Critics worry that The Villages’ kind of setup creates a two-tiered system, in which company schools provide better instruction than traditional ones, and keep out unwanted students. The latter issue boiled over in 2005, when victims of Hurricane Katrina stayed with relatives in The Villages, and a number of displaced families tried to get their kids into VHS. According to The Daily Commercial, a local newspaper, all were denied admission. “You’re telling me they can’t bring in a few more extra chairs?” one grandmother told the paper. “What happened to [President] Bush’s speech telling people to open their hearts and their schools?”

The high school was opened as a Red Cross shelter for displaced residents in early February after tornadoes ripped through central Florida. As part of their 150-hour community-service requirement, VHS students also helped clean up damage to Villages and nearby property, just as they did for two weeks in Mississippi after Hurricane Katrina.

As for the shut-out Gulf Coast students in 2005, McDaniel explained that the admissions rules were set up by the state and that neither the developer nor the schools are to blame for the restrictions. “We’re just following the charter,” he noted.

More important, he added, Villages Charter Schools are operated as a not-for-profit entity, so no one’s making money directly off the enterprise. In fact, he said, although the system receives roughly $9 million in public funds each year, the developer kicks in for facilities maintenance and operation. “We want to give back to the community,” McDaniel explained.

It was just after lunch at VHS, and a dozen teenagers were spilling into Van Nostrand’s class on entrepreneurship—a graduation requirement for most students, and a subject with which she’s had professional experience. Before working in finance and accounting for various health care companies for almost 20 years, the former New Jersey resident helped operate a limousine service.

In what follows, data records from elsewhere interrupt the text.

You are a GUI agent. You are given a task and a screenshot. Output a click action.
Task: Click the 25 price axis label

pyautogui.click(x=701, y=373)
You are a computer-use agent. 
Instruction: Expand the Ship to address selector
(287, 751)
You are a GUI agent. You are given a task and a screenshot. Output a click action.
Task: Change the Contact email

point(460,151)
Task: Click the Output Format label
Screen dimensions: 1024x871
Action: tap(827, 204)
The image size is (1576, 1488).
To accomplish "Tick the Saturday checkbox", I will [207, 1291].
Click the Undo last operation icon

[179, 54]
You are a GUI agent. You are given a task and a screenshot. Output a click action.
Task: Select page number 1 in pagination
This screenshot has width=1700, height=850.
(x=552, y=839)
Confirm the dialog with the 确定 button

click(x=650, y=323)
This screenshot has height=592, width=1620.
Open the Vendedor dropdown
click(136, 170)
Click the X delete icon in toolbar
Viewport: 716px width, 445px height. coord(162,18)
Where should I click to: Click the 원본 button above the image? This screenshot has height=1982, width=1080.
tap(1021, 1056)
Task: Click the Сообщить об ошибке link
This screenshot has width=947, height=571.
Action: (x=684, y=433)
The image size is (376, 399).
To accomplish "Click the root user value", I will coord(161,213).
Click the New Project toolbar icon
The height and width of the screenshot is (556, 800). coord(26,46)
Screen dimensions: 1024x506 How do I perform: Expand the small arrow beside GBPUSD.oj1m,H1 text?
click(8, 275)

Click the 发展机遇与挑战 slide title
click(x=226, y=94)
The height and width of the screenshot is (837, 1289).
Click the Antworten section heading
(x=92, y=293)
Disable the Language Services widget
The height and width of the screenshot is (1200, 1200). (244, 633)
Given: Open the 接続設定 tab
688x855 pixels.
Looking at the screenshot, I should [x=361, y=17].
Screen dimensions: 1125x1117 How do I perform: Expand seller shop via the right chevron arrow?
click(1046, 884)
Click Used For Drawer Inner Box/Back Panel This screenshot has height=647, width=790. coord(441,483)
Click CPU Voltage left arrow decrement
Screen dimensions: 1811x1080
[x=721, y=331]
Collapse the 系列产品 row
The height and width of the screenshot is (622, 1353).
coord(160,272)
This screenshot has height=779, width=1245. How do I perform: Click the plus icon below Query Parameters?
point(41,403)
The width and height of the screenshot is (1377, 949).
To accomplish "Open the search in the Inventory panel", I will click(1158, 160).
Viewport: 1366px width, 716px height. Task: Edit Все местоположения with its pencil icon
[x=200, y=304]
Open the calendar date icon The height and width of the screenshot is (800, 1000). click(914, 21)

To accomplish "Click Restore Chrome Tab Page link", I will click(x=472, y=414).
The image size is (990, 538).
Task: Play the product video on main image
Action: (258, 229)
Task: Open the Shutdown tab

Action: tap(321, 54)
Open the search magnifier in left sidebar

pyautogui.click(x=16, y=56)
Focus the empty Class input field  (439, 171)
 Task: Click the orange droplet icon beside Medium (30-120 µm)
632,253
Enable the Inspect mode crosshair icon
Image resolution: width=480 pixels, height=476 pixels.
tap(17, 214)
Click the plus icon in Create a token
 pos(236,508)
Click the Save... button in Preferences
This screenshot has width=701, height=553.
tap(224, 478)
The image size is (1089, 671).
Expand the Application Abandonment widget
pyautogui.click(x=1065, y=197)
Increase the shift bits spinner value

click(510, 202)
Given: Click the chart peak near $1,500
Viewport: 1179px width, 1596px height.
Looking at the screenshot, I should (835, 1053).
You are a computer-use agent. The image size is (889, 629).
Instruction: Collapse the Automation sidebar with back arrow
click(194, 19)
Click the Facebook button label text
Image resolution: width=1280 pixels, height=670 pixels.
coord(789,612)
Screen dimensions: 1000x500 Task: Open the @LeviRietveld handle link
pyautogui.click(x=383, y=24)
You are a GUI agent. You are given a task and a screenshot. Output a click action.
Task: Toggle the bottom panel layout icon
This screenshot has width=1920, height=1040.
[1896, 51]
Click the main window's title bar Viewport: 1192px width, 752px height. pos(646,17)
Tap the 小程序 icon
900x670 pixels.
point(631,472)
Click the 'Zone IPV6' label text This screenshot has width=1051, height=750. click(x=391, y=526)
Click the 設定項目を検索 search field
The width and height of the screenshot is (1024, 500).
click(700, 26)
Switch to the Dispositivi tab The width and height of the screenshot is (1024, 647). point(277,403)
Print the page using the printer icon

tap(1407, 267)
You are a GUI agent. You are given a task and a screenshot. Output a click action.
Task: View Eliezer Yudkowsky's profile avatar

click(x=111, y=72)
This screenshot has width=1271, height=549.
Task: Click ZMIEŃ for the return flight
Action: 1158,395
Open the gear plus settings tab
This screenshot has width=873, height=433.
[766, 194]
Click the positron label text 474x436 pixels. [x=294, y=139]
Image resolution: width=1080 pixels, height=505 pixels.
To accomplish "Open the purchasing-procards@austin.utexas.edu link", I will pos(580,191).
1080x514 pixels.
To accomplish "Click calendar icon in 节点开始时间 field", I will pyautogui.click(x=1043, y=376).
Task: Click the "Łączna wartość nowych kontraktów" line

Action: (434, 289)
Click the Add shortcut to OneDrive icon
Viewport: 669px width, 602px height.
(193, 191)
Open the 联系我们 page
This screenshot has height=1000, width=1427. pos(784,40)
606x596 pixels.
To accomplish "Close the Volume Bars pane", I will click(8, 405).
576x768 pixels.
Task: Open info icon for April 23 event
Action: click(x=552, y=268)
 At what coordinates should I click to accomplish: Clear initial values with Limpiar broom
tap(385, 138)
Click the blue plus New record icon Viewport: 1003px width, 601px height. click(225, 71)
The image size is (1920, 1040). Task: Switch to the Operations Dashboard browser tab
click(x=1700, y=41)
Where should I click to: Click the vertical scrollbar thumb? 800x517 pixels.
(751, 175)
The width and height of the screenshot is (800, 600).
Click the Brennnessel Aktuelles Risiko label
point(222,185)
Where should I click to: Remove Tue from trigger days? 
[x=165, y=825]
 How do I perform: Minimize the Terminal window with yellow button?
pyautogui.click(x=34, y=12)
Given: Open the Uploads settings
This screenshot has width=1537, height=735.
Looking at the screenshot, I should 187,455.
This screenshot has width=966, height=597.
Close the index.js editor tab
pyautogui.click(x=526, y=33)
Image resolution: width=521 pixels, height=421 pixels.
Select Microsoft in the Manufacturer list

Because of a scheduling conflict that day, she was meeting her students in the high school’s health-occupations room, adorned with medical paraphernalia and a prone CPR mannequin she was doing her best to ignore. Her giggling, gossiping students—all in the green hospital scrubs required for health majors—looked right at home.

“The students are wonderful,” Van Nostrand would say later, adding that she was truly enjoying her new career. But in class, dressed in her black business suit, and with her brown hair as tightly coiffed as a TV news anchor’s, she still looked more like a businesswoman than your typical educator.

According to Van Nostrand, the class focused on career-building skills, entrepreneurial concepts, and economic principles. That day, however, they were studying marketing techniques. Van Nostrand divided the students into two groups. One was told to search online for the best prices for an iPod nano, while the other was charged with hunting down deals for a digital camera, the Kodak EasyShare C530. Van Nostrand helped the students get started on the room’s top-of-the-line desktop PCs.

As the teenagers searched the Web, she explained that the goal of the lesson was to figure out how companies set up price structures for products. After guiding the students through retailers’ Web sites, Van Nostrand gathered them together to present their findings. The iPod group had found prices clustered around $200, while the Kodak kids discovered a wide range: $80 to $200.

“Apple has a consistent image, consistent pricing—they have one way they want their product to be seen,” she explained to the students. “Kodak allows for differences.”

As the bell rang, Van Nostrand reminded them about the required reading: Spencer Johnson’s Who Moved My Cheese?An Amazing Way to Deal With Change in Your Work and in Your Life, a motivational book aimed at businesspeople. Finish it before the deadline, she added, and I’ll give you five extra points for Accelerated Reader. The program, used to evaluate reading comprehension, isn’t the only point system at the school. Students can also earn behavioral points—called “buffalo chips” after the school’s buffalo mascot—for good conduct, and have them deducted for late homework.

“It’s like in the business world—you have reward systems,” Van Nostrand explained after the kids left. “This encourages the students to strive, to do better.”

Setting aside the question of how such lessons contribute to students’ intellectual development, some critics question their ability to prepare students for a business career—if, in fact, any curriculum can.

“I don’t know what universal work skills really are, except to show up on time,” Georgia State professor Boyles said. “And kids already learn that with the school bell.” He believes that schools should equip students with a solid basic education and allow companies to teach work skills after students graduate. Why waste time learning how to operate a deep-dish pizza oven, as VHS culinary arts students do?

“Business is contextual work,” he added. “You learn it on the job.”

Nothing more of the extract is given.